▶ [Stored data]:
== Segment start ==

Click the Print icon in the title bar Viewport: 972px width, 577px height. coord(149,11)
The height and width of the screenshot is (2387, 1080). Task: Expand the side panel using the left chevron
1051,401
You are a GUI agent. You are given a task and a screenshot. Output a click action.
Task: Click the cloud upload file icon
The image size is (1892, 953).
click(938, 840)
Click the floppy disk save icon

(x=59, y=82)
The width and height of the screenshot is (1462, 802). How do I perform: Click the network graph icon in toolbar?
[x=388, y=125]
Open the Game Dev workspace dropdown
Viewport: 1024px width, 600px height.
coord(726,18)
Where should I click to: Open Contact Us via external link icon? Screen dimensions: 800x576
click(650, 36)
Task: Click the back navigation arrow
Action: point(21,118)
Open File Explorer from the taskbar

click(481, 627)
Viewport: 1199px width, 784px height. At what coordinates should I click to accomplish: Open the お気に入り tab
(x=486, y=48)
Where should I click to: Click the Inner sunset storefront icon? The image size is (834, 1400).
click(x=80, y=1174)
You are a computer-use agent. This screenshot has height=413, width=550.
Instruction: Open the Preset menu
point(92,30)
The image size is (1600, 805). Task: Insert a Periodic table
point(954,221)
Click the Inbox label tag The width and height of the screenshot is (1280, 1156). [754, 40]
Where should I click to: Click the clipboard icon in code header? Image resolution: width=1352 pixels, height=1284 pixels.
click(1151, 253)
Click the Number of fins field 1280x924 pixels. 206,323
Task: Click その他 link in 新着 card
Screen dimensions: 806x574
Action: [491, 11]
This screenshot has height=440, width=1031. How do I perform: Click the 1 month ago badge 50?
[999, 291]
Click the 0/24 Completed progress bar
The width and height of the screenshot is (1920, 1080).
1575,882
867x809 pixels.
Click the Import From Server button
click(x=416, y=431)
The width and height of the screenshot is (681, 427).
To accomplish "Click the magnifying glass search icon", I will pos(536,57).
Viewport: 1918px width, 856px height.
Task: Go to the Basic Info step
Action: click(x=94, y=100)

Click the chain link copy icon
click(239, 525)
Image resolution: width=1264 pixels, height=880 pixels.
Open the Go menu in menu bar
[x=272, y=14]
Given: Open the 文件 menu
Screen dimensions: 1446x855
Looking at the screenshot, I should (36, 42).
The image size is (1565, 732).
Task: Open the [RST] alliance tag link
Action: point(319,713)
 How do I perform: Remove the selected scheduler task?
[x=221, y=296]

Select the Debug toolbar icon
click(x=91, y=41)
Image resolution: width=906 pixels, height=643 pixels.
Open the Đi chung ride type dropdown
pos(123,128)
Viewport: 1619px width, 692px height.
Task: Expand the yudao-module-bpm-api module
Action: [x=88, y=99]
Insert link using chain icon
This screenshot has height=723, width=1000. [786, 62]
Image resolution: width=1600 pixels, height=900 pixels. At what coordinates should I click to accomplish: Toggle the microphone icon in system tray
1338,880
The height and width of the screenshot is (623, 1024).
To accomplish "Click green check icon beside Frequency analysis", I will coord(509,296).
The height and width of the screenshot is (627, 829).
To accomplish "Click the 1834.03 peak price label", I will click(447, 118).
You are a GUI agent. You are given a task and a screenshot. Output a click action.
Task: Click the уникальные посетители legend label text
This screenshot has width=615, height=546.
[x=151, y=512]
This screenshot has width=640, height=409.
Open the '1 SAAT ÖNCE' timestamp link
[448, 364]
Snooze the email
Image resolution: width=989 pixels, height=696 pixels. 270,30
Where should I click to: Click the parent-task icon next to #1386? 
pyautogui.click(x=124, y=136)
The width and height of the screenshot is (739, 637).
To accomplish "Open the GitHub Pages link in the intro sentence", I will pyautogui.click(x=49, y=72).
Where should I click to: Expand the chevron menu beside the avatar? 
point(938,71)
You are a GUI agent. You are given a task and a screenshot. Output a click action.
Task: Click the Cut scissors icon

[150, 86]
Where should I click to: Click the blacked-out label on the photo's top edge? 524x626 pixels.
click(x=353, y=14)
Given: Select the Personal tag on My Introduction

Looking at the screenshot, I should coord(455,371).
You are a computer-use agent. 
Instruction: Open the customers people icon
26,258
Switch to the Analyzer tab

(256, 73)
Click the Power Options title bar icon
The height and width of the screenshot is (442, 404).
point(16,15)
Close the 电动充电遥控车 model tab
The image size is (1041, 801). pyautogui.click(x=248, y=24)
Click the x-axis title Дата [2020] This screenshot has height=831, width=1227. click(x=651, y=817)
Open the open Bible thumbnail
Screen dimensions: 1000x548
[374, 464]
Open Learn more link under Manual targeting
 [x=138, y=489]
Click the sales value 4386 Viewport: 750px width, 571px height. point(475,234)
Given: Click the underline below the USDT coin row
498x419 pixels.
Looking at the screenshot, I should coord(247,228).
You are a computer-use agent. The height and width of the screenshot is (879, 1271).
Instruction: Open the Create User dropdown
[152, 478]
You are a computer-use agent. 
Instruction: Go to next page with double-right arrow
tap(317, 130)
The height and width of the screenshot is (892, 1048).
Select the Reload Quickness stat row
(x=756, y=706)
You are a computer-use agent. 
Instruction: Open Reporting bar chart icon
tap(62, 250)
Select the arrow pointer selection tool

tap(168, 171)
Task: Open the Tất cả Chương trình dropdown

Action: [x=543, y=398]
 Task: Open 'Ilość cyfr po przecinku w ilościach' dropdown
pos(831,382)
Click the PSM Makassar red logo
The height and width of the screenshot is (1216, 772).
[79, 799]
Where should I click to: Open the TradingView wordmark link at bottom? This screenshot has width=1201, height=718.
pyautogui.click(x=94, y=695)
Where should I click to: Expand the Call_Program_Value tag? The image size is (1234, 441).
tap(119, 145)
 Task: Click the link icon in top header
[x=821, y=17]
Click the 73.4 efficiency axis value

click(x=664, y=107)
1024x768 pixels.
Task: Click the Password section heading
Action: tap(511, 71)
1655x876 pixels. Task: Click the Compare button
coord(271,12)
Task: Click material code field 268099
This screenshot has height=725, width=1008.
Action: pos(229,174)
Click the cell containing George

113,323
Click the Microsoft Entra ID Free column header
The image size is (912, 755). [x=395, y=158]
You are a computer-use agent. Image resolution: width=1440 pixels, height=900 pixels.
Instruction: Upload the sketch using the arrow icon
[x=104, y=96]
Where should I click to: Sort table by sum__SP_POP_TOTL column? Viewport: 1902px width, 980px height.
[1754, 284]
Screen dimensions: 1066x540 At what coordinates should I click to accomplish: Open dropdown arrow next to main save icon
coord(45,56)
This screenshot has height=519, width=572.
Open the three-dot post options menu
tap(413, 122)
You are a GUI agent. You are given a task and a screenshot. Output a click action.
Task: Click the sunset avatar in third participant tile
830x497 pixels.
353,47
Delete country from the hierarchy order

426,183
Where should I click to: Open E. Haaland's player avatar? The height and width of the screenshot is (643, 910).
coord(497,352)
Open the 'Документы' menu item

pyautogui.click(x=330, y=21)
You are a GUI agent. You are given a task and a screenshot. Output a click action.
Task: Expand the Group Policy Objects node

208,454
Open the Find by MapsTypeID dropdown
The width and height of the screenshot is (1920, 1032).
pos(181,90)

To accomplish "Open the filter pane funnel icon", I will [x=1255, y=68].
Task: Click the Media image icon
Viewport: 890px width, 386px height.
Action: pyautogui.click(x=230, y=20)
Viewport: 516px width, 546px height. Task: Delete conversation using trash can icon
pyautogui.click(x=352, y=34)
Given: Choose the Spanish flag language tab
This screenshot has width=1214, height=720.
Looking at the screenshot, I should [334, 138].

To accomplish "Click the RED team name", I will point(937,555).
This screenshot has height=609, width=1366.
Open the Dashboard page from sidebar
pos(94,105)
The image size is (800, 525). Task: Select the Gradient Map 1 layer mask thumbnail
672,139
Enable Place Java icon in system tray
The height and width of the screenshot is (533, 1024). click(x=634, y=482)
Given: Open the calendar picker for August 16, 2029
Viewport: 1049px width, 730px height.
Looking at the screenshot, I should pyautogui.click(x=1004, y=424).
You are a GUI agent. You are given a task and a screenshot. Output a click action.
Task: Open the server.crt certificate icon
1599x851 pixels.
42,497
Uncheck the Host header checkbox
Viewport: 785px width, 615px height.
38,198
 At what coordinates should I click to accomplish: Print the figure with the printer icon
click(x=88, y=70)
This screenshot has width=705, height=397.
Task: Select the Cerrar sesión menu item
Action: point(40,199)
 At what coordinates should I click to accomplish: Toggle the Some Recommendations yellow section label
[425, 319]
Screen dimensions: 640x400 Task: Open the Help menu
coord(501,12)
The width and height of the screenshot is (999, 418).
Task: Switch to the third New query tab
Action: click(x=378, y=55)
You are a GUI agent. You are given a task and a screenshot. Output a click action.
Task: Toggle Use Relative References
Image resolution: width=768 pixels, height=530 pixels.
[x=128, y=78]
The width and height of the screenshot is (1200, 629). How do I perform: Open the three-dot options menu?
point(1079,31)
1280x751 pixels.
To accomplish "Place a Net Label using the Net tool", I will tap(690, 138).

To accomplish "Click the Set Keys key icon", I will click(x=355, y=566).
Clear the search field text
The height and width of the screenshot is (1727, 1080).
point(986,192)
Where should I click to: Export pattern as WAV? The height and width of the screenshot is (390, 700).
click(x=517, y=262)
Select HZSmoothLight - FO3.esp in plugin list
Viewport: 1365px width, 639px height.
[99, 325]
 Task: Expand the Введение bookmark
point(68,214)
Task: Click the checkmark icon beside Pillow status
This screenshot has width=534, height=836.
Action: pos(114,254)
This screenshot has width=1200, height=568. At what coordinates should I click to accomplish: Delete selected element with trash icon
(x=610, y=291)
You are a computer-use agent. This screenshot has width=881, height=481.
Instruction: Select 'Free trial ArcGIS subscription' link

== Segment end ==

▶ [REQUIRED WORK]:
What is needed is every line of the records above that contains the word "computer".

▶ [REPLY]:
You are a computer-use agent. This screenshot has height=413, width=550.
You are a computer-use agent. 
You are a computer-use agent. The height and width of the screenshot is (879, 1271).
You are a computer-use agent. 
You are a computer-use agent. 
You are a computer-use agent. Image resolution: width=1440 pixels, height=900 pixels.
You are a computer-use agent. This screenshot has width=881, height=481.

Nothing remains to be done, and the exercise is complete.